제시된 목표: 아래 항목 전체에서 "GUI agent"를 "interface agent"로 바꾸고, 나머지는 그대로 둔 채 다시 쓰세요.

주어진 자료:
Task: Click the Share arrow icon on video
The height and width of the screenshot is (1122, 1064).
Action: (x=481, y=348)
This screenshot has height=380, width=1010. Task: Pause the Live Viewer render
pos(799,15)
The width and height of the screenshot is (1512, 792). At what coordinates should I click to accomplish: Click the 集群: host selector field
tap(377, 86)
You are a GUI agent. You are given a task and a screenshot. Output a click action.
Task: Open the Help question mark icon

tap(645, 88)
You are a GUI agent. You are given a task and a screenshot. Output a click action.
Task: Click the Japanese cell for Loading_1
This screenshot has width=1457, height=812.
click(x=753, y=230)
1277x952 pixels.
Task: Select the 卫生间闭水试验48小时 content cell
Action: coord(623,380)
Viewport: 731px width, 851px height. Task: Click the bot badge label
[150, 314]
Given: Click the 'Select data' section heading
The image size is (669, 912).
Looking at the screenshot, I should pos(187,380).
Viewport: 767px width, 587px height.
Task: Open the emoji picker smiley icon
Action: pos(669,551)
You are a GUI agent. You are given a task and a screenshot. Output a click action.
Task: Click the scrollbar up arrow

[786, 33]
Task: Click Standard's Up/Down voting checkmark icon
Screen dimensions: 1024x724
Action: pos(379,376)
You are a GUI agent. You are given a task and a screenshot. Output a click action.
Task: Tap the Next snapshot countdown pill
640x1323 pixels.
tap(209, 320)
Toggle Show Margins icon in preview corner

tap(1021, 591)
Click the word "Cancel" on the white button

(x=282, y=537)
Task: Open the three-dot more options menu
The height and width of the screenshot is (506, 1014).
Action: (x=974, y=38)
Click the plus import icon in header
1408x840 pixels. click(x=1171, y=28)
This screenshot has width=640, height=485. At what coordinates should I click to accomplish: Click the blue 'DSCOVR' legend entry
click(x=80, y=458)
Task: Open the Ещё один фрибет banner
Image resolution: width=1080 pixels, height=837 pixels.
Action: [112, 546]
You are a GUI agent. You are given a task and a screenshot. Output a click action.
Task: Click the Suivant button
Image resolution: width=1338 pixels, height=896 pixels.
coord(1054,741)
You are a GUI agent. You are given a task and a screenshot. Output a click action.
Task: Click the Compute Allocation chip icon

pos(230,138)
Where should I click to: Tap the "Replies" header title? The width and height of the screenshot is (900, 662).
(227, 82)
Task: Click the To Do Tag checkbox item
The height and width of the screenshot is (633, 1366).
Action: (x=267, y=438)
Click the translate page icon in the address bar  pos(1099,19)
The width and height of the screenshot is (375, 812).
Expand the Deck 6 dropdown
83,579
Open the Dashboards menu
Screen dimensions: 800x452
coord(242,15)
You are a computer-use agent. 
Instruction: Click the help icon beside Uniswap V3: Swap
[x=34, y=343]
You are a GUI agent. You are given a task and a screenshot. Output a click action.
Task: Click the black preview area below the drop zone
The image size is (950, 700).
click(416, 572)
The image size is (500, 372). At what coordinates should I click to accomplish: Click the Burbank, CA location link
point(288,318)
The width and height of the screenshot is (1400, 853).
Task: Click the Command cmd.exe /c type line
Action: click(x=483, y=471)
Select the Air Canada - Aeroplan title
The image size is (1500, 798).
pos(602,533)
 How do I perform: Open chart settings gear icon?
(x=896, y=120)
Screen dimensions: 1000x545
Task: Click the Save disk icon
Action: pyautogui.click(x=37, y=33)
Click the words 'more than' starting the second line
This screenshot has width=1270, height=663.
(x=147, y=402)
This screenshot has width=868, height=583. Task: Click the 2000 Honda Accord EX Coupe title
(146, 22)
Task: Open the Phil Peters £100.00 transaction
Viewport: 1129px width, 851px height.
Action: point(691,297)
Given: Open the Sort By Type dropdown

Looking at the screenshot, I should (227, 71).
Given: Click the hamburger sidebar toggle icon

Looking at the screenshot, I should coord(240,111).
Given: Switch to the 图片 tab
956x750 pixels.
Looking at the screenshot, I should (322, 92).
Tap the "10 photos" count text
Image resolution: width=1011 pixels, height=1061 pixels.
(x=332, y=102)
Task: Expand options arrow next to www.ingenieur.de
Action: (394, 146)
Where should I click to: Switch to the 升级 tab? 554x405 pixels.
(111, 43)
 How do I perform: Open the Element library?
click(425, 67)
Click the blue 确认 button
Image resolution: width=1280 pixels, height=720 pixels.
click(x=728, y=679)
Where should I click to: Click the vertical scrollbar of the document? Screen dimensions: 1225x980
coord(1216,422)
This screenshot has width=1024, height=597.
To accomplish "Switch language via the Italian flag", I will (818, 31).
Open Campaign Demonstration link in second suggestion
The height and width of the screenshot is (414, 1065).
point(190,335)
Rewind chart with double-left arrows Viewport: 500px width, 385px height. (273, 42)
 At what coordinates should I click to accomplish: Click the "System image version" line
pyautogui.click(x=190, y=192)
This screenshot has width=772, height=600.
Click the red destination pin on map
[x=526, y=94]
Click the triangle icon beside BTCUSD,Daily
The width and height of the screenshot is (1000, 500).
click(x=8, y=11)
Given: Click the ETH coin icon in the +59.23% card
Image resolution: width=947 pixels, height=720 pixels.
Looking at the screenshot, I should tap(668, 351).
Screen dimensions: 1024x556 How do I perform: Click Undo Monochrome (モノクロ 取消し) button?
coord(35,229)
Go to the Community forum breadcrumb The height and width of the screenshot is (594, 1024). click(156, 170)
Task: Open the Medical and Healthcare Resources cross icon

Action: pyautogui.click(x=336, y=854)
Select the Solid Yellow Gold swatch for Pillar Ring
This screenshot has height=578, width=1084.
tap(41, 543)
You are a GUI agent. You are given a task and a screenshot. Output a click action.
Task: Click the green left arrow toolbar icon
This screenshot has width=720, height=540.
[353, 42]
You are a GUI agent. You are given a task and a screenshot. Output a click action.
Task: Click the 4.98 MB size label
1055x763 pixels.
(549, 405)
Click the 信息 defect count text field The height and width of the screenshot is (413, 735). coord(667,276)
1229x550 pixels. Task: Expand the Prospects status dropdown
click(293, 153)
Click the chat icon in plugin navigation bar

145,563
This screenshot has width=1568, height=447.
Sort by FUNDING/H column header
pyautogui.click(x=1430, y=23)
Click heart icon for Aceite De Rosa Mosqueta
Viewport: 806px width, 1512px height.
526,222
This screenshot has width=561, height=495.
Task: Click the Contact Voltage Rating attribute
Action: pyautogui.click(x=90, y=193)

작업 결과물:
Task: Click the Share arrow icon on video
The height and width of the screenshot is (1122, 1064).
Action: (x=481, y=348)
This screenshot has height=380, width=1010. Task: Pause the Live Viewer render
pos(799,15)
The width and height of the screenshot is (1512, 792). At what coordinates should I click to accomplish: Click the 集群: host selector field
tap(377, 86)
You are a interface agent. You are given a task and a screenshot. Output a click action.
Task: Open the Help question mark icon

tap(645, 88)
You are a interface agent. You are given a task and a screenshot. Output a click action.
Task: Click the Japanese cell for Loading_1
This screenshot has width=1457, height=812.
click(x=753, y=230)
1277x952 pixels.
Task: Select the 卫生间闭水试验48小时 content cell
Action: coord(623,380)
Viewport: 731px width, 851px height. Task: Click the bot badge label
[150, 314]
Given: Click the 'Select data' section heading
The image size is (669, 912).
Looking at the screenshot, I should pos(187,380).
Viewport: 767px width, 587px height.
Task: Open the emoji picker smiley icon
Action: pos(669,551)
You are a interface agent. You are given a task and a screenshot. Output a click action.
Task: Click the scrollbar up arrow

[786, 33]
Task: Click Standard's Up/Down voting checkmark icon
Screen dimensions: 1024x724
Action: pos(379,376)
You are a interface agent. You are given a task and a screenshot. Output a click action.
Task: Tap the Next snapshot countdown pill
640x1323 pixels.
tap(209, 320)
Toggle Show Margins icon in preview corner

tap(1021, 591)
Click the word "Cancel" on the white button

(x=282, y=537)
Task: Open the three-dot more options menu
The height and width of the screenshot is (506, 1014).
Action: (x=974, y=38)
Click the plus import icon in header
1408x840 pixels. click(x=1171, y=28)
This screenshot has width=640, height=485. At what coordinates should I click to accomplish: Click the blue 'DSCOVR' legend entry
click(x=80, y=458)
Task: Open the Ещё один фрибет banner
Image resolution: width=1080 pixels, height=837 pixels.
Action: [112, 546]
You are a interface agent. You are given a task and a screenshot. Output a click action.
Task: Click the Suivant button
Image resolution: width=1338 pixels, height=896 pixels.
coord(1054,741)
You are a interface agent. You are given a task and a screenshot. Output a click action.
Task: Click the Compute Allocation chip icon

pos(230,138)
Where should I click to: Tap the "Replies" header title? The width and height of the screenshot is (900, 662).
(227, 82)
Task: Click the To Do Tag checkbox item
The height and width of the screenshot is (633, 1366).
Action: (x=267, y=438)
Click the translate page icon in the address bar  pos(1099,19)
The width and height of the screenshot is (375, 812).
Expand the Deck 6 dropdown
83,579
Open the Dashboards menu
Screen dimensions: 800x452
coord(242,15)
You are a computer-use agent. 
Instruction: Click the help icon beside Uniswap V3: Swap
[x=34, y=343]
You are a interface agent. You are given a task and a screenshot. Output a click action.
Task: Click the black preview area below the drop zone
The image size is (950, 700).
click(416, 572)
The image size is (500, 372). At what coordinates should I click to accomplish: Click the Burbank, CA location link
point(288,318)
The width and height of the screenshot is (1400, 853).
Task: Click the Command cmd.exe /c type line
Action: click(x=483, y=471)
Select the Air Canada - Aeroplan title
The image size is (1500, 798).
pos(602,533)
 How do I perform: Open chart settings gear icon?
(x=896, y=120)
Screen dimensions: 1000x545
Task: Click the Save disk icon
Action: pyautogui.click(x=37, y=33)
Click the words 'more than' starting the second line
This screenshot has width=1270, height=663.
(x=147, y=402)
This screenshot has width=868, height=583. Task: Click the 2000 Honda Accord EX Coupe title
(146, 22)
Task: Open the Phil Peters £100.00 transaction
Viewport: 1129px width, 851px height.
Action: point(691,297)
Given: Open the Sort By Type dropdown

Looking at the screenshot, I should (227, 71).
Given: Click the hamburger sidebar toggle icon

Looking at the screenshot, I should coord(240,111).
Given: Switch to the 图片 tab
956x750 pixels.
Looking at the screenshot, I should (322, 92).
Tap the "10 photos" count text
Image resolution: width=1011 pixels, height=1061 pixels.
(x=332, y=102)
Task: Expand options arrow next to www.ingenieur.de
Action: (394, 146)
Where should I click to: Switch to the 升级 tab? 554x405 pixels.
(111, 43)
 How do I perform: Open the Element library?
click(425, 67)
Click the blue 确认 button
Image resolution: width=1280 pixels, height=720 pixels.
click(x=728, y=679)
Where should I click to: Click the vertical scrollbar of the document? Screen dimensions: 1225x980
coord(1216,422)
This screenshot has width=1024, height=597.
To accomplish "Switch language via the Italian flag", I will (818, 31).
Open Campaign Demonstration link in second suggestion
The height and width of the screenshot is (414, 1065).
point(190,335)
Rewind chart with double-left arrows Viewport: 500px width, 385px height. (273, 42)
 At what coordinates should I click to accomplish: Click the "System image version" line
pyautogui.click(x=190, y=192)
This screenshot has width=772, height=600.
Click the red destination pin on map
[x=526, y=94]
Click the triangle icon beside BTCUSD,Daily
The width and height of the screenshot is (1000, 500).
click(x=8, y=11)
Given: Click the ETH coin icon in the +59.23% card
Image resolution: width=947 pixels, height=720 pixels.
Looking at the screenshot, I should tap(668, 351).
Screen dimensions: 1024x556 How do I perform: Click Undo Monochrome (モノクロ 取消し) button?
coord(35,229)
Go to the Community forum breadcrumb The height and width of the screenshot is (594, 1024). click(156, 170)
Task: Open the Medical and Healthcare Resources cross icon

Action: pyautogui.click(x=336, y=854)
Select the Solid Yellow Gold swatch for Pillar Ring
This screenshot has height=578, width=1084.
tap(41, 543)
You are a interface agent. You are given a task and a screenshot. Output a click action.
Task: Click the green left arrow toolbar icon
This screenshot has width=720, height=540.
[353, 42]
You are a interface agent. You are given a task and a screenshot. Output a click action.
Task: Click the 4.98 MB size label
1055x763 pixels.
(549, 405)
Click the 信息 defect count text field The height and width of the screenshot is (413, 735). coord(667,276)
1229x550 pixels. Task: Expand the Prospects status dropdown
click(293, 153)
Click the chat icon in plugin navigation bar

145,563
This screenshot has width=1568, height=447.
Sort by FUNDING/H column header
pyautogui.click(x=1430, y=23)
Click heart icon for Aceite De Rosa Mosqueta
Viewport: 806px width, 1512px height.
526,222
This screenshot has width=561, height=495.
Task: Click the Contact Voltage Rating attribute
Action: pyautogui.click(x=90, y=193)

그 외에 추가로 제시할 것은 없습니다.